Eine Studie der Europäischen Union sorgt für Aufregung. Sie belegt, dass Kinder, vor allem kleine, mit ihrer täglichen Kost weit höhere Mengen an Lebensmittelzusatzstoffen schlucken, als es gesundheitlich unbedenklich wäre. Der Grund: Kinder essen immer mehr Fertiglebensmittel und Süßigkeiten, trinken jede Menge Limos, in denen diese Stoffe enthalten sind. Sie sind erkennbar an den E-­Nummern im Zutatenverzeichnis.

Beispiel Phosphate: Als E 338 bis E 341, E 450 bis E 452 stecken sie in fast allem, was Kinder gern essen: in Back- und Süßwa­ren, Wurst, Schmelzkäse, Milchspeisen und Cola.
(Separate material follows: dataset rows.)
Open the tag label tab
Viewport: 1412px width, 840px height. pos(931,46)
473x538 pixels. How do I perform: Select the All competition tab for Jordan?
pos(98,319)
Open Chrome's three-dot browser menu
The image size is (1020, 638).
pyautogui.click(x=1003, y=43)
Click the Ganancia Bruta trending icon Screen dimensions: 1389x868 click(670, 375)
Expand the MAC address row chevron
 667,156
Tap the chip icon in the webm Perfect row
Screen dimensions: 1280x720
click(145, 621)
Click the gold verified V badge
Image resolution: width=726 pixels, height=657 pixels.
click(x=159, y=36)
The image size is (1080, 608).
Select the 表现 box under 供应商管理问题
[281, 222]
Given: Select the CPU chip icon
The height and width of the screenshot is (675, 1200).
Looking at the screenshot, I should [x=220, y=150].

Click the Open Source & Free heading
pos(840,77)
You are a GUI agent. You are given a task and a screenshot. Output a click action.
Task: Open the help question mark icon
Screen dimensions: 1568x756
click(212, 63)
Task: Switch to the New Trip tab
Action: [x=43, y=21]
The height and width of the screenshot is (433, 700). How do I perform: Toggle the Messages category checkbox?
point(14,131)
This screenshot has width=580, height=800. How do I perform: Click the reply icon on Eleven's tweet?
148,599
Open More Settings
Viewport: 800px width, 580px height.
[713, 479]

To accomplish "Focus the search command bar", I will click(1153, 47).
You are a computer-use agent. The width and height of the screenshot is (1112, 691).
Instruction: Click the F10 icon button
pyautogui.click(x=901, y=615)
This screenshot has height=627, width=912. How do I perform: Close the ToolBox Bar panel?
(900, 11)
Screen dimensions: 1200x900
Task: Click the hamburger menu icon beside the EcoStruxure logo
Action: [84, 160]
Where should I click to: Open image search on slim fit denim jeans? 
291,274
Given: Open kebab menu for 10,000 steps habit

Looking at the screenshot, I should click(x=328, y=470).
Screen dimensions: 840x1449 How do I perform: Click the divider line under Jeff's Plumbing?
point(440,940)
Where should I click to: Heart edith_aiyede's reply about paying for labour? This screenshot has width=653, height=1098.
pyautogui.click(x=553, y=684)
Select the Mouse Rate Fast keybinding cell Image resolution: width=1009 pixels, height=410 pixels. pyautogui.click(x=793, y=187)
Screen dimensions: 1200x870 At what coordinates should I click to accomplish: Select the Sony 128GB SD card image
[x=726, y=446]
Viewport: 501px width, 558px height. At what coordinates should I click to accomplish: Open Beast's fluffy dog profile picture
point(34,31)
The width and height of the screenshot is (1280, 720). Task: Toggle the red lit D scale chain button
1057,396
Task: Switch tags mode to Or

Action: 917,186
Phosphat ist zwar ein lebenswichtiger Mineralstoff, doch er ist ausreichend in natürlichen Lebensmitteln vorhanden. Der Zusatz zu vielen Fertigprodukten treibt die Zufuhr in die Höhe. Das kann den Kalziumhaushalt stören und im Endeffekt zu porösen Knochen führen. Phosphat steht außerdem im Verdacht, am Zappelphilipp- beziehungsweise am hyperkinetischen Syndrom beteiligt zu sein. Wissenschaftliche Beweise dafür stehen zwar aus, doch Diäten ganz ohne Zusatzstoffe führten bei betroffenen Kindern recht häufig zur Besserung.